We have observed recently that the suppression of contact hypersensitivity (CHS) induced in mice by UVB irradiation may be prevented by suberythemal exposure to UVA radiation. Because the UVB-immunosuppressed state is associated with an upregulation of the Th2-associated cytokines IL-10 and IL-4, and a deficiency in Th1-associated IL-2, IL-12, and IFN-gamma, and because UVA photoimmunoprotection appeared to be IFN-gamma- dependent, we tested the hypothesis that UVA immunoprotection results from an ability to prevent the UVB-induced cytokine disarray, This study describes changes in epidermal IL-10, IL-12 and IFN-gamma for 5 d following irradiation of hairless mice with the CHS-modulating doses of UVB, UVA, or UVA + UVB, using immunohistochemical detection in paraffin embedded skin sections, followed by image analysis quantitation, We found that UVB, but not UVA exposure, caused an increase in epidermal IL-10 expression, peaking at 3 d, UVA irradiation, but not UVB, resulted in increased epidermal IL-12 expression, peaking at 3 d, and increased epidermal IFN-gamma expression peaking earlier at 1 d, Irradiation with UVA + UVB abrogated the UVB-enhanced expression of IL-10, and caused small but significant increases in IL-12 and IFN-gamma at 3 d and 1 d, respectively.

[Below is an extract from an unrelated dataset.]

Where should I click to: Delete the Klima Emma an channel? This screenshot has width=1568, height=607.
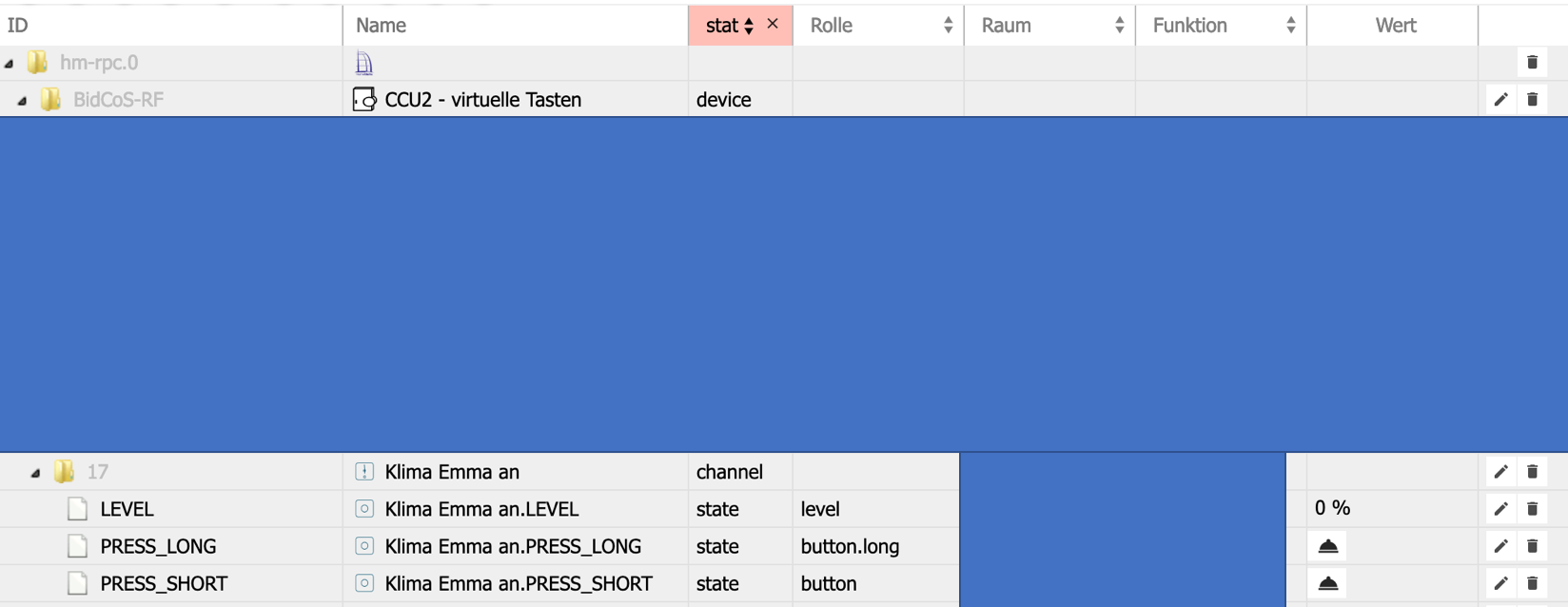tap(1532, 472)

These findings suggest that UVA photoimmunoprotection is mediated via prevention of IL-10 release, and thus the maintenance of the Th1/Th2 balance, probably by upregulation of IL-12 and IFN-gamma, which are known to antagonize IL-10 in numerous models. The time course suggests that IFN-gamma responds initially to WA radiation, and may stimulate the increased expression of IL-12.